Paweł 25.02.2007 11:00

Czegoś to ja naprawdę nie rozumiem i mam takie trochę może dziwne pytanie: czy miłość, ta do drugiej najbliższej mi osoby po śmierci ma jakieś znaczenie? To znaczy, czy po śmierci nadal będzie istnieć właśnie ta, ta jedna miłość do tej najukochańszej?
Jeśli tak, to mam kolejne pytanie dlaczego Kościół zezwala na przykład na kolejne małżeństwo po śmierci jednego ze współmałżonków?

Odpowiedź:

Czy można powiedzieć, że miłość istnieje? Lepiej chyba zapytać o to czy można kochać tego, kto już umarł... Różnica niby niewielka, ale dość znacząca. Zadając swoje pytanie koncentrujesz się na miłości. Jakby sama w sobie była wartością. Zadając pytanie w drugi sposób koncentrujesz się na osobie.

**Prezentowane pozycje**
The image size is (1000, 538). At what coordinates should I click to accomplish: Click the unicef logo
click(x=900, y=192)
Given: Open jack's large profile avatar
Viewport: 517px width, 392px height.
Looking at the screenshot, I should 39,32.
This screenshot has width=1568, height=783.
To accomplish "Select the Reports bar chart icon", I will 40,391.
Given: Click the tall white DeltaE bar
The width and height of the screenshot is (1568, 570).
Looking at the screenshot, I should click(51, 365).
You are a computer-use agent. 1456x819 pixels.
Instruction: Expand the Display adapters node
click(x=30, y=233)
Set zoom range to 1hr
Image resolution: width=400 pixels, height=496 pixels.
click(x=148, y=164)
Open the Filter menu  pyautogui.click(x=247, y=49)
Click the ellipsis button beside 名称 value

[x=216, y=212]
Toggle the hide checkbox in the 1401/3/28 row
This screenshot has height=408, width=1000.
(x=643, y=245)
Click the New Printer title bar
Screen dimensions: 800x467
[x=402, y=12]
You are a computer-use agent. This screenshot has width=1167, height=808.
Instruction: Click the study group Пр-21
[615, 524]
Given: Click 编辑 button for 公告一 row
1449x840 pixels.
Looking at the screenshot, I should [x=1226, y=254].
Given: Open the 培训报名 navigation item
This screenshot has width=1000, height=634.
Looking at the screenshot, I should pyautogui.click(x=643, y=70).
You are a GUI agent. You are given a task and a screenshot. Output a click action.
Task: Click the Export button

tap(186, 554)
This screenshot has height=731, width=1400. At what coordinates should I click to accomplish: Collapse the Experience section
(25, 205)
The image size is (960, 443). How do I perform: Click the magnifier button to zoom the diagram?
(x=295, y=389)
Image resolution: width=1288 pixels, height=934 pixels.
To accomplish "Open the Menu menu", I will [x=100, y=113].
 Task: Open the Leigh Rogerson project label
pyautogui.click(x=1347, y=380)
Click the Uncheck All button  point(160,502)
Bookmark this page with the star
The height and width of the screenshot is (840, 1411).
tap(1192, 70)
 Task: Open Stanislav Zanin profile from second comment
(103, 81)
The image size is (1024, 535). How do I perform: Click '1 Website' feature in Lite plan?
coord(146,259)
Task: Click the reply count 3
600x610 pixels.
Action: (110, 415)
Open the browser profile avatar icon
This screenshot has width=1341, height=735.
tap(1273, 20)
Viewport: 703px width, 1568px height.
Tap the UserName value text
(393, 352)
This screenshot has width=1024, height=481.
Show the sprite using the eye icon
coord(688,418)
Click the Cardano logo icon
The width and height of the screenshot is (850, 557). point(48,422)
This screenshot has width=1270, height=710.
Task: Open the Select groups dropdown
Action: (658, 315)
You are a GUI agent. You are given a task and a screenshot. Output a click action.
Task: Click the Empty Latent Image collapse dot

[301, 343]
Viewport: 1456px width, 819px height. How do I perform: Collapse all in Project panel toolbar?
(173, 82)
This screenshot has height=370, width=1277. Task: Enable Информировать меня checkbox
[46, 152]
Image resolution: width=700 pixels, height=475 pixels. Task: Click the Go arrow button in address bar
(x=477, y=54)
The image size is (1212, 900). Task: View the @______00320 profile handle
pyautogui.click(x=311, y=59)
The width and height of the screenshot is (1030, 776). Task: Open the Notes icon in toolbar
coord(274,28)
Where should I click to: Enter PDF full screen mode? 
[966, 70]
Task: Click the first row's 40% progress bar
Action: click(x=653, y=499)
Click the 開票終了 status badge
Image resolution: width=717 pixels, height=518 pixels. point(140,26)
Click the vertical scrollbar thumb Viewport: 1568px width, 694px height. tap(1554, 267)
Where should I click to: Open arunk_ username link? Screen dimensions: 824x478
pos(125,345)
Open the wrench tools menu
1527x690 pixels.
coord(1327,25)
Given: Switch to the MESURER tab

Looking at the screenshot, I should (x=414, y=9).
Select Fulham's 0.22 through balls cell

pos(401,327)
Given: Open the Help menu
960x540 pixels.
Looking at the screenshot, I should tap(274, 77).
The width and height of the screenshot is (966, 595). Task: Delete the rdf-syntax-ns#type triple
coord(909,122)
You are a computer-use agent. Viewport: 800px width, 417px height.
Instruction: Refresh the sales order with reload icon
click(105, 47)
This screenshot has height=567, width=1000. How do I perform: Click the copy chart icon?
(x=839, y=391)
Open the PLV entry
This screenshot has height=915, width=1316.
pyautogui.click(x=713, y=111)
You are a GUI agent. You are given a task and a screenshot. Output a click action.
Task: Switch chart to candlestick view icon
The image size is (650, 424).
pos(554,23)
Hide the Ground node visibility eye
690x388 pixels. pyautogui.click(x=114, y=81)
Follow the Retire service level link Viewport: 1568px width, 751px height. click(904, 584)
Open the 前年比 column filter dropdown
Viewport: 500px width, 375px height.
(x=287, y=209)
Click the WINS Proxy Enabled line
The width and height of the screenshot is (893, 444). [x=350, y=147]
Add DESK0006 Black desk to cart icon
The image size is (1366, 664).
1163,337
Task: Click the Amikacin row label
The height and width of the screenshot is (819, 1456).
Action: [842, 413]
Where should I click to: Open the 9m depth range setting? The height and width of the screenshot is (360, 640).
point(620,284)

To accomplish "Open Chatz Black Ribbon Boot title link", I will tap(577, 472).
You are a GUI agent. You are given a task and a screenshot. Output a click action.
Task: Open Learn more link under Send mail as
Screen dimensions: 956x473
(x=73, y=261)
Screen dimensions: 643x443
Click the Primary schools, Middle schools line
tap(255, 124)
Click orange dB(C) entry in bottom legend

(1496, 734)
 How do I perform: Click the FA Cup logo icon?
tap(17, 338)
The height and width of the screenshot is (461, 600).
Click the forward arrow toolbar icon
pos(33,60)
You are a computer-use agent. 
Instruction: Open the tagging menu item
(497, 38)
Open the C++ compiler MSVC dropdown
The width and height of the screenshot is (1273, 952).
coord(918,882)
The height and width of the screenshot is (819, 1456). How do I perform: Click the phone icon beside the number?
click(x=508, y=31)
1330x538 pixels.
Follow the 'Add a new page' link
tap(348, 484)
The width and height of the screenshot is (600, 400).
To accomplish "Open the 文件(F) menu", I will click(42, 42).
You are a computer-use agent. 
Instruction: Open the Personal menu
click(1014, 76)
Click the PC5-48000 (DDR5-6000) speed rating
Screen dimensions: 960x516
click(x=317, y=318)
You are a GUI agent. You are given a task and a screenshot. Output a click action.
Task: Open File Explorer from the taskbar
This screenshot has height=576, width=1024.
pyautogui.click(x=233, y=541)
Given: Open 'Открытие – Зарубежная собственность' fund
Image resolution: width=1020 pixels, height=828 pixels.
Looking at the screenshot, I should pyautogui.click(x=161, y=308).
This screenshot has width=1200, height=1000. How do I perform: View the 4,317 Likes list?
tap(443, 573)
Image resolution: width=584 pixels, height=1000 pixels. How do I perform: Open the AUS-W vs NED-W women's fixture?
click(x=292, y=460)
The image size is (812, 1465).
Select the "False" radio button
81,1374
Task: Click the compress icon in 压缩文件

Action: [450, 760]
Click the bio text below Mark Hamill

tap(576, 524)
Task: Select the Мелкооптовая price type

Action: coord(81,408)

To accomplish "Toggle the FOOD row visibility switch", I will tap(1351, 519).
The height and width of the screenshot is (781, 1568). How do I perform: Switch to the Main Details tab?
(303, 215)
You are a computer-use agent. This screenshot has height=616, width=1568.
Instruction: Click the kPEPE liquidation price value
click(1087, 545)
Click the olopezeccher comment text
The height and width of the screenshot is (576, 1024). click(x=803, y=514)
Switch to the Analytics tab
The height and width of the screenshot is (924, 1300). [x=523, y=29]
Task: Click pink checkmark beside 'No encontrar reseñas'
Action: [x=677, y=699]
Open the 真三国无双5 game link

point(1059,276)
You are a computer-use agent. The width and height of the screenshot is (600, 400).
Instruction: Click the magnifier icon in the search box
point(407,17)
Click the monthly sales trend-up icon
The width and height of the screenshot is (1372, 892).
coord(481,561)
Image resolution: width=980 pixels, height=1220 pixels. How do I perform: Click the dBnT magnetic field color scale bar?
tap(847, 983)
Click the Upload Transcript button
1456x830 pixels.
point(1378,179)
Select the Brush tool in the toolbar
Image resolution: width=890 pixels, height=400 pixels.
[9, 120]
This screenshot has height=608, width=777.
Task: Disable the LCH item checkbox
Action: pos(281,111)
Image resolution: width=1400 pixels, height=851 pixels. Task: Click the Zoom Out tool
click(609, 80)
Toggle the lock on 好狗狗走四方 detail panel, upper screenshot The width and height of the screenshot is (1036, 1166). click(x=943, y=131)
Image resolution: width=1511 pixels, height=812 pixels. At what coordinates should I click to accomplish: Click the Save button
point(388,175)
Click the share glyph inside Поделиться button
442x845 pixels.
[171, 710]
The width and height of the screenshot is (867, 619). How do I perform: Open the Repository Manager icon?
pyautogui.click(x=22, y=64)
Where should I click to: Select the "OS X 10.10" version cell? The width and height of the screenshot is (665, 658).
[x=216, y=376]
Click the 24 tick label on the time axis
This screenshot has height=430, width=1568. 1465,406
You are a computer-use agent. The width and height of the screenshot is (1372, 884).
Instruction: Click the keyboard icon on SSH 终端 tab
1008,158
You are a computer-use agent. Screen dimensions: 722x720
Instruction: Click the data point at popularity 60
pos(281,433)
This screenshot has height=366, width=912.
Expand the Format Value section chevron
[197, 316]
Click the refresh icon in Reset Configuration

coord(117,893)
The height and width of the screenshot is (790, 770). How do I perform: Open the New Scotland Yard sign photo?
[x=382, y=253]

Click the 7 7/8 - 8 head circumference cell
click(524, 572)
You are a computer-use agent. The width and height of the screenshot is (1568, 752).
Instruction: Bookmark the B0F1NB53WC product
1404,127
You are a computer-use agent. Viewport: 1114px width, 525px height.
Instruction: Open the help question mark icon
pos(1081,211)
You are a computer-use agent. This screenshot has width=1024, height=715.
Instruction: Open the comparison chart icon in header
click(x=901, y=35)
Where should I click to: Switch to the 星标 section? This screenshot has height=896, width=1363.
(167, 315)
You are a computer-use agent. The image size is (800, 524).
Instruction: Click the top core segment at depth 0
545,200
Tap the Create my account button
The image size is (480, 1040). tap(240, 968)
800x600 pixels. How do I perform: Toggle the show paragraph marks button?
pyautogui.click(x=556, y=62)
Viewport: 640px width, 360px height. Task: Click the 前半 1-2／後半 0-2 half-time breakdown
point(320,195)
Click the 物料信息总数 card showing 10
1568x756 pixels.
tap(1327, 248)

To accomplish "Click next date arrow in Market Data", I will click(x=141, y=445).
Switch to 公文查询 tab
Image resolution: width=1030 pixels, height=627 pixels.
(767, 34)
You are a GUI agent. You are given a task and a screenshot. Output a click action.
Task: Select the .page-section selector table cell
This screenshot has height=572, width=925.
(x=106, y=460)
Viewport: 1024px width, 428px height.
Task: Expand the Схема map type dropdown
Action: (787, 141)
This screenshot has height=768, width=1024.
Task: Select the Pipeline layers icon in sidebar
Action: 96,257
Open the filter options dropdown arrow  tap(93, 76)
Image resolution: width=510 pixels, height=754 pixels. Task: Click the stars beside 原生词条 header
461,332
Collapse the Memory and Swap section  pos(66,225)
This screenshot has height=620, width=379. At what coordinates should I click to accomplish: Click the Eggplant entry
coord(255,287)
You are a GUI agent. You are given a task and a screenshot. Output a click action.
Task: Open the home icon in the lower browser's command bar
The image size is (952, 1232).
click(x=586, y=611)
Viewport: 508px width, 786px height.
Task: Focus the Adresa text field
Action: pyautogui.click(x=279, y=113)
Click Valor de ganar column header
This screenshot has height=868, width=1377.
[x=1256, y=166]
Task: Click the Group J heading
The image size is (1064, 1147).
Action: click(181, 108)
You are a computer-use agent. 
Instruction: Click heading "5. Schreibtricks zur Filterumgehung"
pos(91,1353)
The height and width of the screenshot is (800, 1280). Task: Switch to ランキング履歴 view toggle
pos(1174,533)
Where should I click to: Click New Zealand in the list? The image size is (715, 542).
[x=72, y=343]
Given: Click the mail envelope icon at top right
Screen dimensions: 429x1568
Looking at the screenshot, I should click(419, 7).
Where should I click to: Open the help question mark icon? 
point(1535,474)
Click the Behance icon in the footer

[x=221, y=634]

**Opis zadania**
Powiel w całości i bez żadnych zmian zamieszczony powyżej tekst o miłości po śmierci.

**Rozwiązanie zadania**
Paweł 25.02.2007 11:00

Czegoś to ja naprawdę nie rozumiem i mam takie trochę może dziwne pytanie: czy miłość, ta do drugiej najbliższej mi osoby po śmierci ma jakieś znaczenie? To znaczy, czy po śmierci nadal będzie istnieć właśnie ta, ta jedna miłość do tej najukochańszej?
Jeśli tak, to mam kolejne pytanie dlaczego Kościół zezwala na przykład na kolejne małżeństwo po śmierci jednego ze współmałżonków?

Odpowiedź:

Czy można powiedzieć, że miłość istnieje? Lepiej chyba zapytać o to czy można kochać tego, kto już umarł... Różnica niby niewielka, ale dość znacząca. Zadając swoje pytanie koncentrujesz się na miłości. Jakby sama w sobie była wartością. Zadając pytanie w drugi sposób koncentrujesz się na osobie.